Given instruction - Reproduce the material word for word, starting with the line that contains "Task: Click search" and continuing through the end, with both ends included and the pictures left out.
+---+
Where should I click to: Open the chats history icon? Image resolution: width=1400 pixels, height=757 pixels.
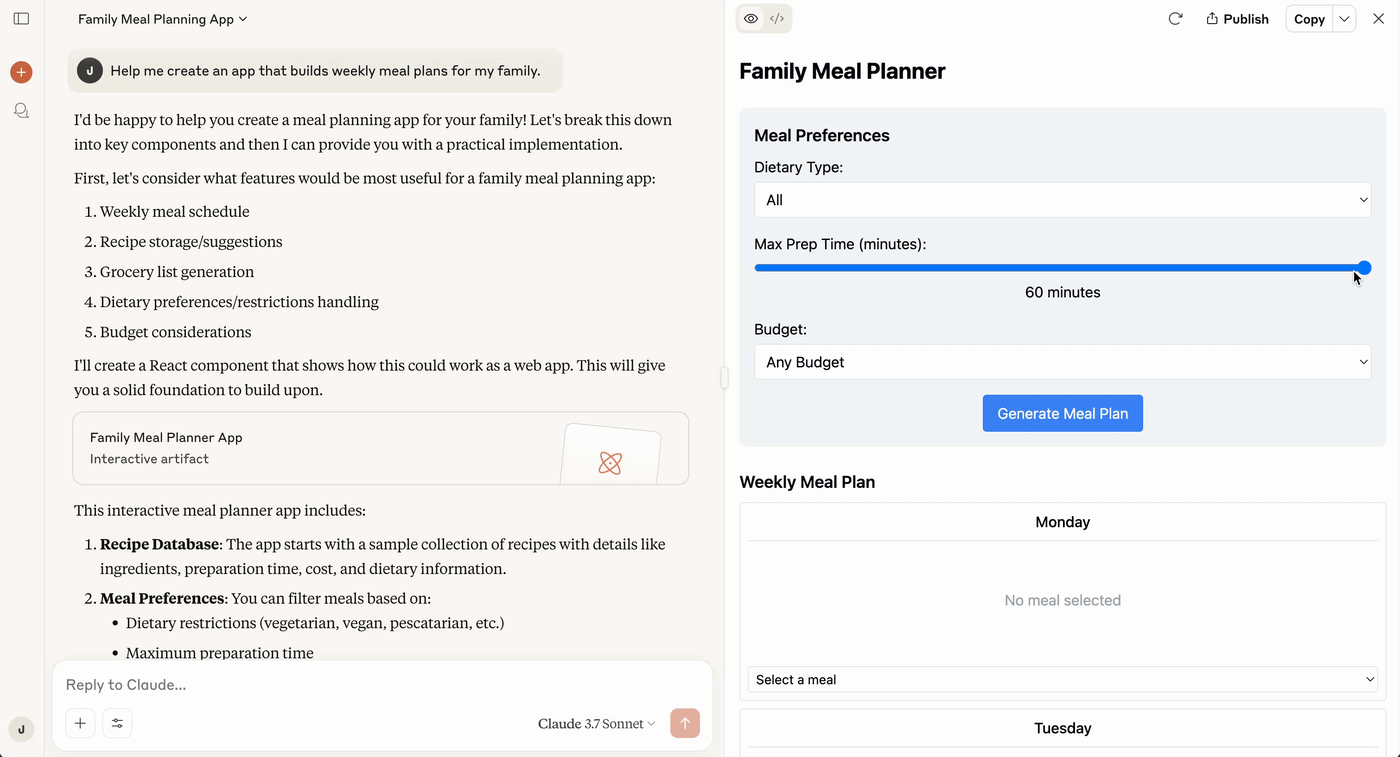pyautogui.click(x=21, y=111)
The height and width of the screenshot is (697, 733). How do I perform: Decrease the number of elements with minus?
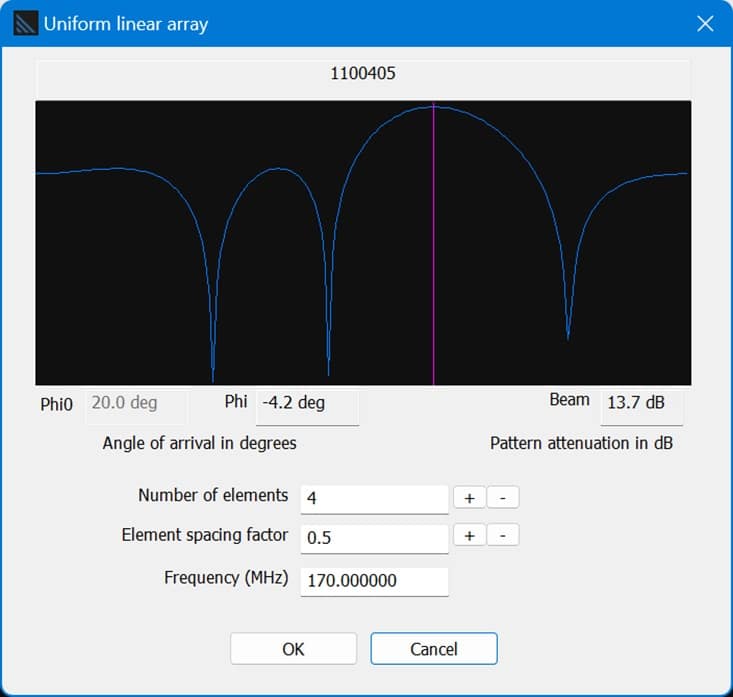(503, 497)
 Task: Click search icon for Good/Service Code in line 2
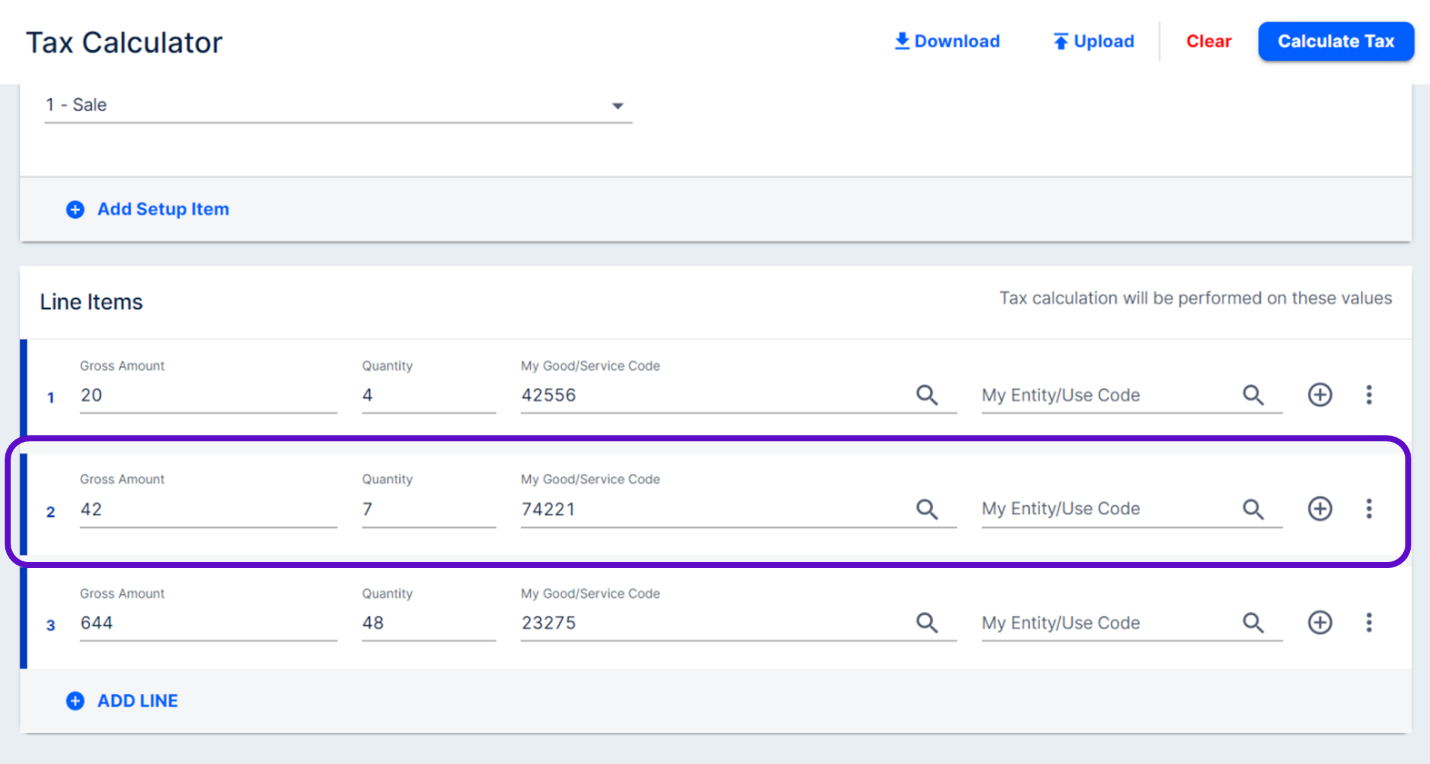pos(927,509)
+---+
Reply -
 Task: Click search icon for Good/Service Code in line 2
pos(927,509)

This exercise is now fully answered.